Text passage:
○ ○ ○ ○ ○

The adoption of FIN No. 45 did not have a significant impact on the Company's
financial position or results of operations.

      In January of 2003, the FASB issued FASB Interpretation No. 46,
"Consolidation of Variable Interest Entities, an interpretation of Accounting
Research Bulletin No. 51 ("ARB No. 51")" ("FIN No. 46"). As a general rule,
ownership by the parent, either directly or indirectly, of over fifty percent of
the outstanding voting shares of a subsidiary is a condition pointing toward
preparation of consolidated financial statements of the parent and its
subsidiary. FIN No. 46 clarifies the exceptions to this general rule, as
enunciated in paragraph 2 of ARB No. 51. FIN No. 46 requires an entity to
consolidate a variable interest entity ("VIE") even though the entity does not,
either directly or indirectly, own over fifty percent of the outstanding voting
shares.

      FIN No. 46 defines a VIE as one in which a) the equity investment is not
sufficient to permit the entity to finance its activities without additional
subordinated financial support from other parties which is provided through
other interests that will absorb some or all of the expected losses of the
entity or b) the equity investors lack one or more of the following essential
characteristics of a controlling financial interest i) direct or indirect
ability to make decisions about the entity's activities through voting rights or
similar rights or ii) the obligation to absorb the expected losses of the
entity, if they occur or receive residual returns of the entity, if they occur
or iii) the right to receive the expected residual returns of the entity if they
occur. The primary beneficiary of a VIE is required to consolidate the results
of operations of the VIE. Financial statements issued are required to disclose
the nature, purpose, activities and size of the VIE and maximum exposure to loss
as a result of its involvement with the VIE. The Company has adopted FIN No. 46
effective January 1, 2003. The Company is neither a primary beneficiary of a VIE
nor does it have a significant involvement with a VIE.

○ ○ ○ ○ ○

To do:
- a) Decide whether each statement agrees with the accounting passage, answering yes or no and quoting the deciding words: (i) The FASB issued FIN No. 46 in January 2003. (ii) The Company is the primary beneficiary of a VIE. (iii) Adopting FIN No. 45 significantly affected the Company's financial position.
- b) Using the accounting passage, answer each question on its own line:
(i) On what date did the Company adopt FIN No. 46?
(ii) Which paragraph of ARB No. 51 sets out the exceptions that FIN No. 46 clarifies?
(iii) Who must consolidate the results of operations of a VIE?

Provided data:
○ ○ ○ ○ ○

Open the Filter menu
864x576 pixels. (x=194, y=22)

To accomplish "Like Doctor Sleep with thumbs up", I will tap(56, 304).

○ ○ ○ ○ ○

Solutions below:
- a)
(i) Yes: "In January of 2003, the FASB issued FASB Interpretation No. 46,"
(ii) No: "The Company is neither a primary beneficiary of a VIE nor does it have a significant involvement with a VIE."
(iii) No: "The adoption of FIN No. 45 did not have a significant impact on the Company's financial position or results of operations."

- b)
(i) January 1, 2003
(ii) Paragraph 2
(iii) The primary beneficiary of the VIE